> **What to work on**
In the entries below, find every line holding the string "yellow" and collect it.

> **Exercise material**
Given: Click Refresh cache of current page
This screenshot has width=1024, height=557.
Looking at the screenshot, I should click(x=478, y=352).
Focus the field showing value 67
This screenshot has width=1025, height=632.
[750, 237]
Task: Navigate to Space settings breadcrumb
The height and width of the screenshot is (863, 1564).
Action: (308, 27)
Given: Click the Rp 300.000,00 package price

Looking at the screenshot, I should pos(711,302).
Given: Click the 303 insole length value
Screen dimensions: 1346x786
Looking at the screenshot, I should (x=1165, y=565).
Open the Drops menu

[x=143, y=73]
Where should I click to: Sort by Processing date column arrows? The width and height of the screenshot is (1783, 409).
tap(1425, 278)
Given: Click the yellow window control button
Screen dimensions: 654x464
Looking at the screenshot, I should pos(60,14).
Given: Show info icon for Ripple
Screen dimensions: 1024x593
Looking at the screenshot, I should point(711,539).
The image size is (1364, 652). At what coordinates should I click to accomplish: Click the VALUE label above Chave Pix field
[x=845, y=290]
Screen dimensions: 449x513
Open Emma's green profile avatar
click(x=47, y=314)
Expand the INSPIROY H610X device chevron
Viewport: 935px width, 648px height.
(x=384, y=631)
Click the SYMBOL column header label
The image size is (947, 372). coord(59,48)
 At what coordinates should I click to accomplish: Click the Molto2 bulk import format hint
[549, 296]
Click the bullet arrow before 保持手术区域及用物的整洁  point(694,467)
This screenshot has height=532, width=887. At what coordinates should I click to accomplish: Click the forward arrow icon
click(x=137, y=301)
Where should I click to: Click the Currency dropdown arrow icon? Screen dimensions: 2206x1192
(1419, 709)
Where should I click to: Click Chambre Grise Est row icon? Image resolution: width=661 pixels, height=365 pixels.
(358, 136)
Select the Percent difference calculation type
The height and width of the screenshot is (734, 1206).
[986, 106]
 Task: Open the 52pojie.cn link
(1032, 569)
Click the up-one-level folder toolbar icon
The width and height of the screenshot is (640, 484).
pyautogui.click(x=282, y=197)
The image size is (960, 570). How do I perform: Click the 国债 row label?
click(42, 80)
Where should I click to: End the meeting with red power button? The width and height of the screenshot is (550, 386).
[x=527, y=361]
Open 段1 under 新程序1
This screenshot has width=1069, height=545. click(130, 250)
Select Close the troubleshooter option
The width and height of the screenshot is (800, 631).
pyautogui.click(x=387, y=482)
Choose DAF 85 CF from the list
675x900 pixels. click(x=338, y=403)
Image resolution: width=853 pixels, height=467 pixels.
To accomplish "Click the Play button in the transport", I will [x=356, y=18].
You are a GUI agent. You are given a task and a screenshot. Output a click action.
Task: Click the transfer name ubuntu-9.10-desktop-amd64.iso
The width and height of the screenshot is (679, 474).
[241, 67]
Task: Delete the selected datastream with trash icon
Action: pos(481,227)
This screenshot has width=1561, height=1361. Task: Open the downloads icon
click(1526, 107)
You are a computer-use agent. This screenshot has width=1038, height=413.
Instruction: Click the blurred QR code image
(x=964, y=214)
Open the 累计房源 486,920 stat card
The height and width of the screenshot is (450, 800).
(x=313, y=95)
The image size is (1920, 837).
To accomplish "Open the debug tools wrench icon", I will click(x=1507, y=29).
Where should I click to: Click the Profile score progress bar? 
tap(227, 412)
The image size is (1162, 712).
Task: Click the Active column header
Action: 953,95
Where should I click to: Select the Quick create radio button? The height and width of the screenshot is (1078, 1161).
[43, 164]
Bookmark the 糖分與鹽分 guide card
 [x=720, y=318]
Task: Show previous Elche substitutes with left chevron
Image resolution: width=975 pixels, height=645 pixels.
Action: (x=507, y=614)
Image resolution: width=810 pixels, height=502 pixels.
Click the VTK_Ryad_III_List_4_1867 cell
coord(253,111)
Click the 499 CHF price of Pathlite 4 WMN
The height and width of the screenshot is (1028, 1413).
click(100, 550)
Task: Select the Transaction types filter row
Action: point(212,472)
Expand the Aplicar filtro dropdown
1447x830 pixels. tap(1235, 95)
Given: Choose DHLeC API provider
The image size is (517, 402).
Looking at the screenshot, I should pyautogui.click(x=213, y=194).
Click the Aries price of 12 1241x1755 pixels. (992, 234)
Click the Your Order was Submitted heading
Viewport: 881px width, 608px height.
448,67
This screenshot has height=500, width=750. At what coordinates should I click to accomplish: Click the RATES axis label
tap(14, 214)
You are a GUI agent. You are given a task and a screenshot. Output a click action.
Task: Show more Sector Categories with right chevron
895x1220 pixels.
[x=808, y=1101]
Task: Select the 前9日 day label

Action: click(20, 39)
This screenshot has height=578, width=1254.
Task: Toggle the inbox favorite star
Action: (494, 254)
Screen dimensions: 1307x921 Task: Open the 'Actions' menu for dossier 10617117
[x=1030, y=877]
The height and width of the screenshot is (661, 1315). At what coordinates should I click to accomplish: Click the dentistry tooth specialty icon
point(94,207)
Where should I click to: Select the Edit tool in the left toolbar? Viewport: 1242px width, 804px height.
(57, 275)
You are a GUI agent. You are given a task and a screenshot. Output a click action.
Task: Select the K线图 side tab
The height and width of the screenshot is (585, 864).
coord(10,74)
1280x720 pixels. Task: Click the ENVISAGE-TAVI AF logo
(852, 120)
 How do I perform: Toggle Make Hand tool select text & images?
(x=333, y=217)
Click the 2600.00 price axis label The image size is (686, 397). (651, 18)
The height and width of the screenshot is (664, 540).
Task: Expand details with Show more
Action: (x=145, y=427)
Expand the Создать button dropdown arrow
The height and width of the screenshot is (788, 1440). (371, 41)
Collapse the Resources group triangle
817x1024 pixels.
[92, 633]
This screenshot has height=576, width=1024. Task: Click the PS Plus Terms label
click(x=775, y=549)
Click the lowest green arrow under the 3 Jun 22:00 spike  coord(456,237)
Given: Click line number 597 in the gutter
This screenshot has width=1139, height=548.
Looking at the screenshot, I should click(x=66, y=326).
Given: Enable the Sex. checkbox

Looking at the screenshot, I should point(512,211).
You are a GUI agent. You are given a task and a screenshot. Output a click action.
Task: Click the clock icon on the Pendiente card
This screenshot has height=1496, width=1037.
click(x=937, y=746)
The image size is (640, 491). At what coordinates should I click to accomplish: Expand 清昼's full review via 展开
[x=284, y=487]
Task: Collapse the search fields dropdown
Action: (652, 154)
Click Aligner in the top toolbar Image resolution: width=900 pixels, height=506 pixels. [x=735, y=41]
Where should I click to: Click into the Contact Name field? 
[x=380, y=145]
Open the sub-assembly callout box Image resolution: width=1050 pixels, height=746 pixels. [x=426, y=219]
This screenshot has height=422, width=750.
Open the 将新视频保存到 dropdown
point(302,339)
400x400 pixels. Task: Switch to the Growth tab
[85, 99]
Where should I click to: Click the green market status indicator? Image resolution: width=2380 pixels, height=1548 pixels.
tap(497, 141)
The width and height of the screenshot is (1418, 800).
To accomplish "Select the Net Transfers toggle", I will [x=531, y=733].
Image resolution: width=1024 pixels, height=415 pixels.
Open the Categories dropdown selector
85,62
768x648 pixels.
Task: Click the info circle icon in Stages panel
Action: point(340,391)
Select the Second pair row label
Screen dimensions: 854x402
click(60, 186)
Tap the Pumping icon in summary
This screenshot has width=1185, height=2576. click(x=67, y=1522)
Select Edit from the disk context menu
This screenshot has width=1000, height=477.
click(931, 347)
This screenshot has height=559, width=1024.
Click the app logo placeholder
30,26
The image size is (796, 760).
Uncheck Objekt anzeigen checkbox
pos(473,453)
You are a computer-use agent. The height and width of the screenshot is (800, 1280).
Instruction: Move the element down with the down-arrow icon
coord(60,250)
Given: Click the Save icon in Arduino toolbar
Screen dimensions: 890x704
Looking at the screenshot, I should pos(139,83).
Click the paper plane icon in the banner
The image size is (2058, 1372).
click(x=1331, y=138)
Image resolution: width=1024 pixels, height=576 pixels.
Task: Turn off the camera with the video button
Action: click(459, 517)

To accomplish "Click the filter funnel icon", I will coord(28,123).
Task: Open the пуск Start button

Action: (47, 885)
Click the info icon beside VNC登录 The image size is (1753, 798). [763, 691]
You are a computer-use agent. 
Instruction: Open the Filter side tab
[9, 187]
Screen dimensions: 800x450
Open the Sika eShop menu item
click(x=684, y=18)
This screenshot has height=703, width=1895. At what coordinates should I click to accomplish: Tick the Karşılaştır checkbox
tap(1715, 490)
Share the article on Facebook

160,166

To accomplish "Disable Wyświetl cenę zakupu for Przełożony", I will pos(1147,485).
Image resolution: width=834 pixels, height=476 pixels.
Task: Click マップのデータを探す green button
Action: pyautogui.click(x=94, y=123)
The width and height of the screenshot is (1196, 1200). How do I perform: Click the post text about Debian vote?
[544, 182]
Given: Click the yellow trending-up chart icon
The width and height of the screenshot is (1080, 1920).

> **Your response**
Given: Click the yellow window control button
Given: Click the yellow trending-up chart icon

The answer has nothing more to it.